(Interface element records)
-------
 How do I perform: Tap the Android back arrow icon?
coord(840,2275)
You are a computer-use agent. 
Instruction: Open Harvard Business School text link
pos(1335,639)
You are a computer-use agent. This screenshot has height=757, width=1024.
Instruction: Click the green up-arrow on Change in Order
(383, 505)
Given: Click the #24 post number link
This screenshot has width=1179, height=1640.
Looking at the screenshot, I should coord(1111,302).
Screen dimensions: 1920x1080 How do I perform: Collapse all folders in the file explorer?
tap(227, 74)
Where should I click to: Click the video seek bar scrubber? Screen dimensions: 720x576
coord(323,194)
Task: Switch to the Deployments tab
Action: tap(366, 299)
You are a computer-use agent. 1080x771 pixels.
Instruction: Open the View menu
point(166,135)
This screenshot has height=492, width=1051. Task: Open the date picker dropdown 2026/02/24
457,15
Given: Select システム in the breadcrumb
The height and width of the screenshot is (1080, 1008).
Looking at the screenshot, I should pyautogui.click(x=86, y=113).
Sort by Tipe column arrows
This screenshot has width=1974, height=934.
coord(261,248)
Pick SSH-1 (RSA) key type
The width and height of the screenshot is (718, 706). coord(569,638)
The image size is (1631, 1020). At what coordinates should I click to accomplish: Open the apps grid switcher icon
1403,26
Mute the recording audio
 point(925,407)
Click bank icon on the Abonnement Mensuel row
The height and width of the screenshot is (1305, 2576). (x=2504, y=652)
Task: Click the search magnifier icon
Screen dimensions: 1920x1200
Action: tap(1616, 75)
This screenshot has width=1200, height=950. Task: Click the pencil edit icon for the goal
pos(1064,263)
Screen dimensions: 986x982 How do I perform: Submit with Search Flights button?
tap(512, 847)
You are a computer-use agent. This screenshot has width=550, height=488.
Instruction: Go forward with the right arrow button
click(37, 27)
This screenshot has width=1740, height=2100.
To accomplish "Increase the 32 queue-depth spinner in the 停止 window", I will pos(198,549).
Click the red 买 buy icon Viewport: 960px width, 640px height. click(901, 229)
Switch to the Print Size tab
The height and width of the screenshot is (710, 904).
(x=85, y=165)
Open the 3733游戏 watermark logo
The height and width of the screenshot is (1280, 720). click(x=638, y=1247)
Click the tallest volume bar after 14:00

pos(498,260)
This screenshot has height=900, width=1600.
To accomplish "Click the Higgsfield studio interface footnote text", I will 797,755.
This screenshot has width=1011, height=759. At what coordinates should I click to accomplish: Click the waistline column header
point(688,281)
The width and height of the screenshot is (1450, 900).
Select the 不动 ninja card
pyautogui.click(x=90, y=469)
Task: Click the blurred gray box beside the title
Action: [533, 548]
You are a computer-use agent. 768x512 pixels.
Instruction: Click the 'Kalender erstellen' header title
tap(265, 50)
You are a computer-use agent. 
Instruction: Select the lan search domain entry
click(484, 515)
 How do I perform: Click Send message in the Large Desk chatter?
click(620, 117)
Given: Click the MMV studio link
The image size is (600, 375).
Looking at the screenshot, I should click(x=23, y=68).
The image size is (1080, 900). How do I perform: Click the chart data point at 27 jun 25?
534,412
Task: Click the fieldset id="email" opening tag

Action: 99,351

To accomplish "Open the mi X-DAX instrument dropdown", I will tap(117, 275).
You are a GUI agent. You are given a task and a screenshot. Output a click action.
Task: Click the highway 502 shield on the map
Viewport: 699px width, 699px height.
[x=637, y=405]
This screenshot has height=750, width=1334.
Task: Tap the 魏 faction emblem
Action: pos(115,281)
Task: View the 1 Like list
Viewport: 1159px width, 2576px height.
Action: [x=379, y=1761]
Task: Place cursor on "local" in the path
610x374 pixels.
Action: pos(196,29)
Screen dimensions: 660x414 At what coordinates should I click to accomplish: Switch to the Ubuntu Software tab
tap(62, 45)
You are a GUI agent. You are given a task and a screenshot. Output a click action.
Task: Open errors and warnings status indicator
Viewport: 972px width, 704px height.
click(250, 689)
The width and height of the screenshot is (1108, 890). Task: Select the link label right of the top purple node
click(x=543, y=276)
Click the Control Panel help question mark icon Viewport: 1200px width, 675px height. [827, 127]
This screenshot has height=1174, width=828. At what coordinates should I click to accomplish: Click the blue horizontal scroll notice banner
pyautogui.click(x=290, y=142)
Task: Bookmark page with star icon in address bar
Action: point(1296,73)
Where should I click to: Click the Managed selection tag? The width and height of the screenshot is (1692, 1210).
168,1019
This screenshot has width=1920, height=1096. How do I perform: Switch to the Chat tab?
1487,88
-------
Exercise brief
Extract the lines from the one containing "This screenshot has width=1011, height=759." up to and including the one containing "will tap(117, 275).", and reproduce them verbatim.

Task output
This screenshot has width=1011, height=759. At what coordinates should I click to accomplish: Click the waistline column header
point(688,281)
The width and height of the screenshot is (1450, 900).
Select the 不动 ninja card
pyautogui.click(x=90, y=469)
Task: Click the blurred gray box beside the title
Action: [533, 548]
You are a computer-use agent. 768x512 pixels.
Instruction: Click the 'Kalender erstellen' header title
tap(265, 50)
You are a computer-use agent. 
Instruction: Select the lan search domain entry
click(484, 515)
 How do I perform: Click Send message in the Large Desk chatter?
click(620, 117)
Given: Click the MMV studio link
The image size is (600, 375).
Looking at the screenshot, I should click(x=23, y=68).
The image size is (1080, 900). How do I perform: Click the chart data point at 27 jun 25?
534,412
Task: Click the fieldset id="email" opening tag

Action: 99,351

To accomplish "Open the mi X-DAX instrument dropdown", I will tap(117, 275).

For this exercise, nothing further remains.